Minor Allele Frequency
The Variant Warehouse records a CMH Minor Allele Frequency
for all variants observed through CPGM sequencing projects. This
frequency value simply records the number of samples that have each
variant in them along with the total number of samples sequenced to
date. These values are recalculated for every variant in the
Variant Warehouse after the completion of each RUNES run so that
the value properly records the presence of absence of each variant
across every sample represented in the database.
Symptom and Sign Assisted Genome Analysis (SSAGA)
The mapping of the clinical features of a childs' likely
genetic disease to likely candidate genes for targeted analysis of
material variants is difficult, since there are over 3,500 genetic
disorders for which the causal gene is known and thousands of
clinical features. Matching of clinical features to diseases to
disease genes is performed by entry of terms describing the
patients presentations into a novel clinico-pathologic correlation
tool (SSAGA, Symptom and Sign Assisted Genome Analysis). It was
designed to enable physicians to delimit genome analyses to genes
of causal relevance to individual clinical presentations, in accord
with published guidelines for genetic testing in children and with
NGS. SSAGA currently has a menu of 227 clinical terms, arranged in
9 categories. SNOMED-CT terms map to 591 well-established recessive
diseases with known causal genes. Phenotype-to-disease-to-gene
mapping was informed by Gene Reviews, Online Mendelian Inheritance
in Man (OMIM) Clinical Synopsis, Mitocarta and expert physician
reviewers. Upon entry of the features of an individual patient,
SSAGA nominates the corresponding superset of relevant diseases and
genes, rank ordered by number of matching terms. It also contains a
freeform text box that allows physicians to enter findings for
which no SNOMED term exists, clinical term qualifiers, relevant
family history, and specific genes of interest. The diagnostic
sensitivity of SSAGA improves with use, by manual updating of
mappings in cases where nominations failed to include the causal
gene. SSAGA is extensible to additional diseases, genes, and
clinical terms. Interpretation of results is guided by the ranking
of variant reports yielded by RUNES on SSAGA-prioritized candidate
genes.
Variant Integration and Knowledge Interpretation in
Genomes (VIKING)
VIKING is a software tool that integrates a patient's
nucleotide variant calls with a patient's symptoms as entered into
SSAGA as well as the characterization of each variant from RUNES.

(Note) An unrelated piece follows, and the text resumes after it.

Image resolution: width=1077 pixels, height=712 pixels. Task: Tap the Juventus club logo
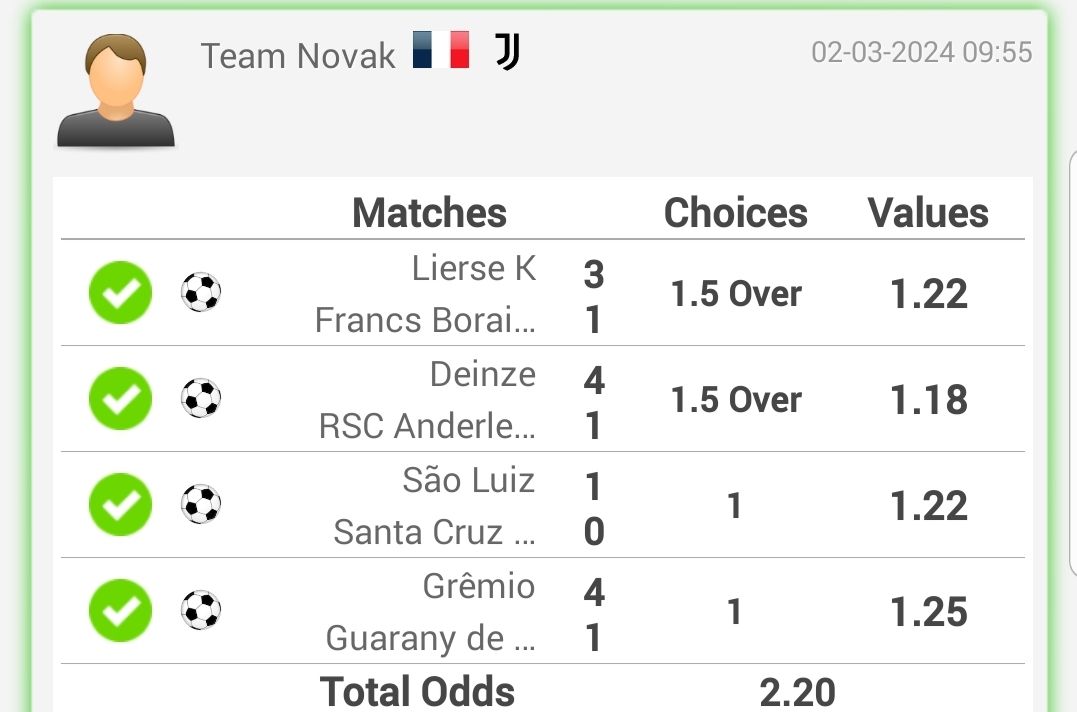508,51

VIKING combines these data sources to present a prioritized,
filtered list of candidate variants to be reviewed by an expert
clinician who can then make a molecular diagnosis. VIKING uses the
original test order entered by a physician into SSAGA to determine
what genes are relevant to the patient's symptoms and masks all
variant results that are not material. VIKING then sorts the genes
according to how many clinical terms they matched, while ranking
the individual variants within each gene by its ACMG category. The
end result is that VIKING is able to quickly turn the full list of
detected variants for a patient, numbering in the thousands, into a
short list of variants most likely to be relevant to diagnosis.
In addition to the integration with SSAGA, VIKING offers
clinicians and researchers a variety of options for displaying and
filtering variant data, including filtering by minor allele
frequency and the detection of compound heterozygote genes.